デザイナー1人、カメラマン3人とオフィスをシェアしていて、僕はここに住んでいます。ほとんど部室ですよ(笑)。打ち合わせの場所として使ったり、飲み会をしたり、人が集まりやすいのがいいですね。

マンガの影響がデザインに

——デザイナーとしてやっていこう、と思うきっかけとなったお仕事は?

卒業直前に作った「赤塚不二夫・マンガ大学展」(2011年 京都国際マンガミュージアム)のグラフィックですかね。赤塚プロの素材やマンガミュージアムに所蔵されているイメージを自由に使っていいと言われたので、キャラクターのベクター素材をバラバラにしてロゴをつくったり、4枚でひとつの絵になるちらしをつくったり、とにかく自由にやらせてもらいました。大学の時によく手塚治虫さん辺りのマンガを読んでいたのですが、僕のデザインにはマンガの影響があるかもしれません。

赤塚不二夫・マンガ大学(2011年 京都国際マンガミュージアム)

デジタルとアナログをバランスよく

——初めてIllustratorを使ったのはいつでしたか?

大学の授業で、CS 4だったと思います。初めてさわった時は難しいと思いました。ベジェ曲線の描き方なんかは授業で習いましたけれど、ちゃんと使い方を覚えたのは卒業してからです。仕事で必要になる度に新しいことを覚える、みたいな感じで。今はデジタルとアナログ、それぞれのいいところをバランスよく使えるようになったと思います。

——普段つかっているツールを教えてください。

デジタルツールはIllustrator、PhotoshopInDesign。アナログツールは、その時に応じて色々。ロゴをつくる時は、基本的に手から始めます。ペンで描いたものをスキャンして、Illustratorでライブトレースして修正して、また手描きで修正して、ということを繰り返したりします。好みの曲線を描く時は、マウスを通すより手の方が思ったように描けるんですよね。ペンタブレットは使ったことがないです。

字の形をした“もの”を作っている

——デジタルツールによってクリエイティビティが広がったと実感したことは?

クリエイティブチーム「CEKAI(せかい)」の方たちとよく映像を作っているんですけれど、『彦根に集え!』という彦根城のプロモーションムービーでは、僕がIllustratorで作った文字を彼らが動かしてくれて「おおーっ」となりました。そういうことを実現できるのがデジタルの面白いところですよね。僕は普段から「動き」や「レイヤー」についてよく考えているので、打ち合わせもすごく話が早かったです。

——「動き」について考えているというのは、どういうことでしょうか?

平面というよりも、字の形をした“もの”を作っているような感じなんです。一つの文字が複数のパーツからできていてバラバラに動かせるようなイメージなので、動画に転用しやすいんだと思います。Illustratorは「配置」しながら作っていくソフトなので、ものを動かしている感覚がありますね。
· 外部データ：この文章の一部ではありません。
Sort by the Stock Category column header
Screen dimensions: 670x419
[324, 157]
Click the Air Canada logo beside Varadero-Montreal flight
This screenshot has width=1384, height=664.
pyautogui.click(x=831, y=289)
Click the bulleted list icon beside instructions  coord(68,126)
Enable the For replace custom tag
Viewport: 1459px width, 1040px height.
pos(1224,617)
クリエイターがちょうどいい距離感で集う、VOUの仕事

——これまでに手がけられたお仕事で思い出深い仕事は?

現在進行形なんですけれど、やっぱりVOUの仕事には思い入れがあります。大学を卒業して4年ぐらい経って、また皆とやれるようになったというのは嬉しいですよね。そういう場所がひとつあることでお互いに補い合えるし、動きやすくなる。かといって癒着しているという訳でもなくて「何かあったら一緒にやろう」という感じが気持ちいいな、と。今日もこれから「Get湯!PARTY」というイベントがあって、遊びに行くんですよ。

VOUの「きょうと」キャップ。発売後、「きょうと」を「ぎょうざ」と読み間違える人が続出したことから、誤字シリーズ「ぎょうざ」キャップも生まれた。

——仕事をする上で大事にされていることは?

うーん…頼んでくれた人のリクエストには応えたいし、自分がやりたいこともあるので難しいんですけれど、「今こういうことをして面白いかな」ということを気にしています。そのデザインが綺麗に見える方法とか、よく見える方法をいろんな角度から見てバランスをとりつつ、今これをつくることがデザイン的に面白いかな?、と。
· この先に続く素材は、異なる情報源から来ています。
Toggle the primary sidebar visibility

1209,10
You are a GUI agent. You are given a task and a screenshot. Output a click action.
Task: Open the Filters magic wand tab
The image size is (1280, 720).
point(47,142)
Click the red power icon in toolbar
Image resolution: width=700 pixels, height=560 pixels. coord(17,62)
庭劇団ペニノ「地獄谷温泉 無明ノ宿」フライヤー(2016年、京都国際舞台芸術祭実行委員会)

それから、いつも仕事を頼んでくれた人が一番喜んでくれたらいいなと思っています。僕には不特定多数の人を喜ばせたいという気持ちがあまりないんですよね。だから、VOUの仕事に関わり、初めてグッズを手がけたんですけれど、何が売れるのか全然わからなくて。それで結局「好きにしよう」と思いました(笑)。

——今回はiPad Pro使って「Illustratorと私」を作成頂きました。いかがでしたか?
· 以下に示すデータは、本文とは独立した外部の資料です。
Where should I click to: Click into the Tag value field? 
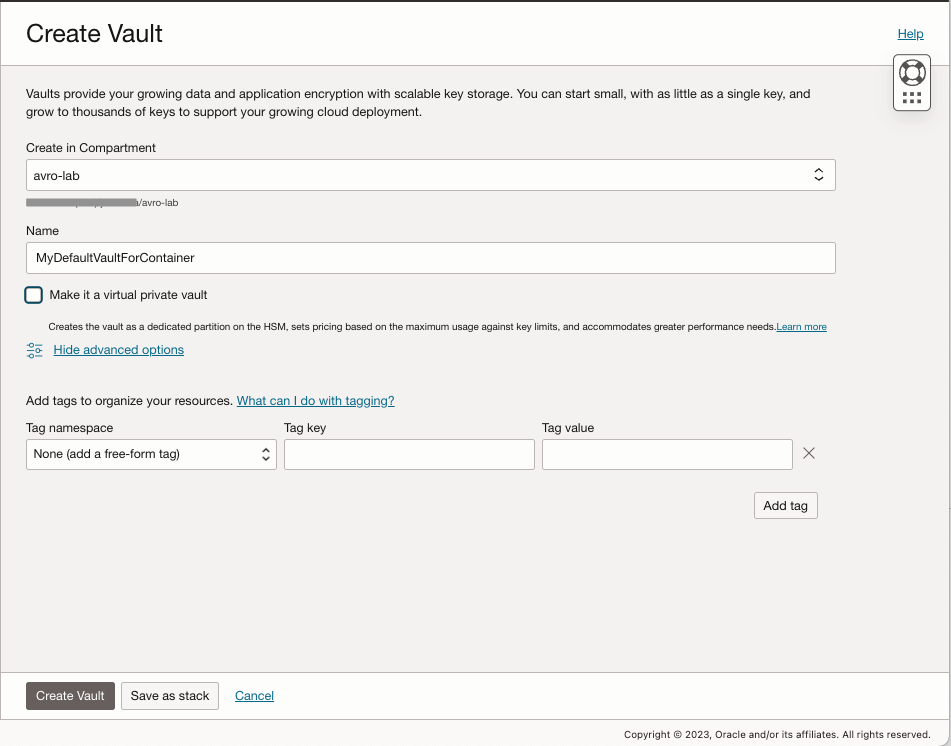[x=667, y=454]
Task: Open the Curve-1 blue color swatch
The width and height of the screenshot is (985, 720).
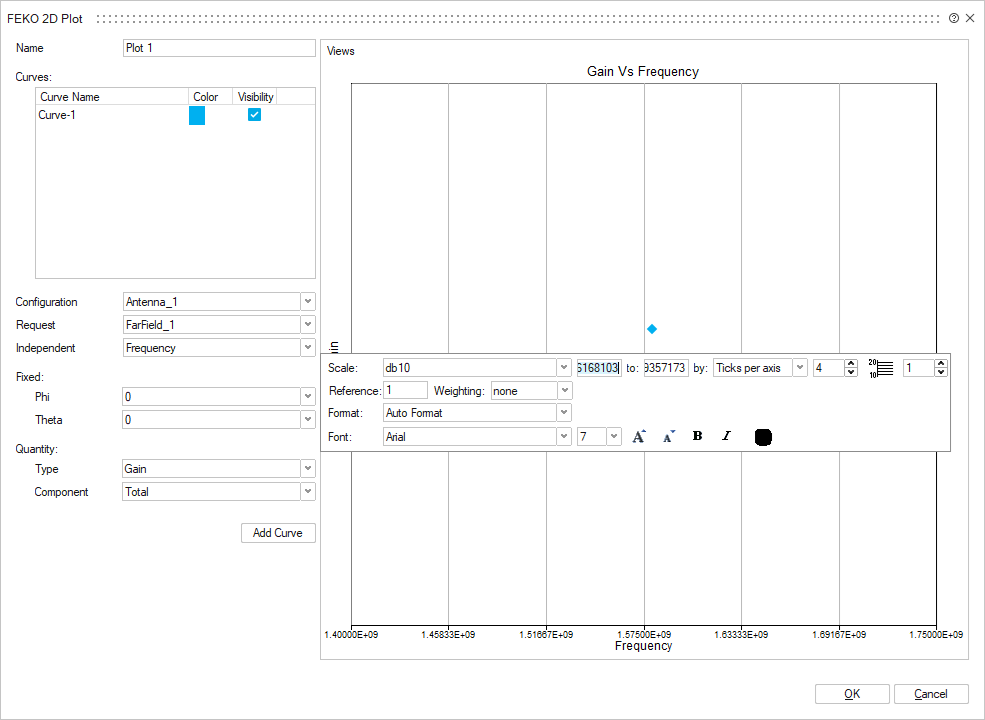Action: point(197,116)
普段やっているレイヤーの作り方や、文字のテクスチャーのつけ方など、その時に応じて使うことで非常に役立ちそうだなと思いました。デジタルとアナログの中間のようなものだと思うので、手書き → Capture CC → Illustrator Draw → Illustratorの流れで作る方法をもう少し試してみたいなと思っています。ラフのイメージ作りにも便利なんじゃないかなと思いますね。

——今後手がけたいお仕事は?

動物が大好きで、図鑑のデザインを手がけたいです。意外と痒いところに手が届く図鑑というものがない気がして。「その角度じゃなくて、もうちょっとこっちの角度から見たいねんけどな」とか(笑)。子供の頃、誕生日プレゼントにリクエストするぐらい動物図鑑が好きだったんですよ。ずっと憧れみたいなものがあるのかな。

「芸術植物園 BETWEEN BOTANY AND ART」

——最後に、座右の銘を教えてください。

「無理しない」。

三重野 龍(みえのりゅう)

http://mieno-ryu.com/wp/
https://twitter.com/ryumieno1988

1988年、兵庫県生まれ。2011年京都精華大学グラフィックデザインコース卒業。大学卒業後、京都にてフリーのデザイナーとして活動開始。現在までなんとか生き延びている。

◾️この企画について
いまやデザインに欠かせないツールとなったAdobe Illustrator CC。1987年3月19日に初めてPostScript専用ベクターツール「Adobe Illustrator 1.0」がリリースされて30年。いまでは世界中で、毎月1億8000万点以上のグラフィックがIllustratorを使って作成されています。

本企画「Illustrator30_30(イラストレーター サーティー サーティー)」は、Illustrator30周年(#Ai30th)を記念して、さまざまなジャンルでIllustratorをクリエイティブの味方として活用する、30代までの若手クリエイター30人を連載でご紹介します。本企画では、クリエイターのみなさんのポートレートを撮影し、その上に自由にイメージを描いていただくビジュアル・コラボレーション「Illustratorと私」も毎回お届けします。インタビューと合わせてお楽しみください。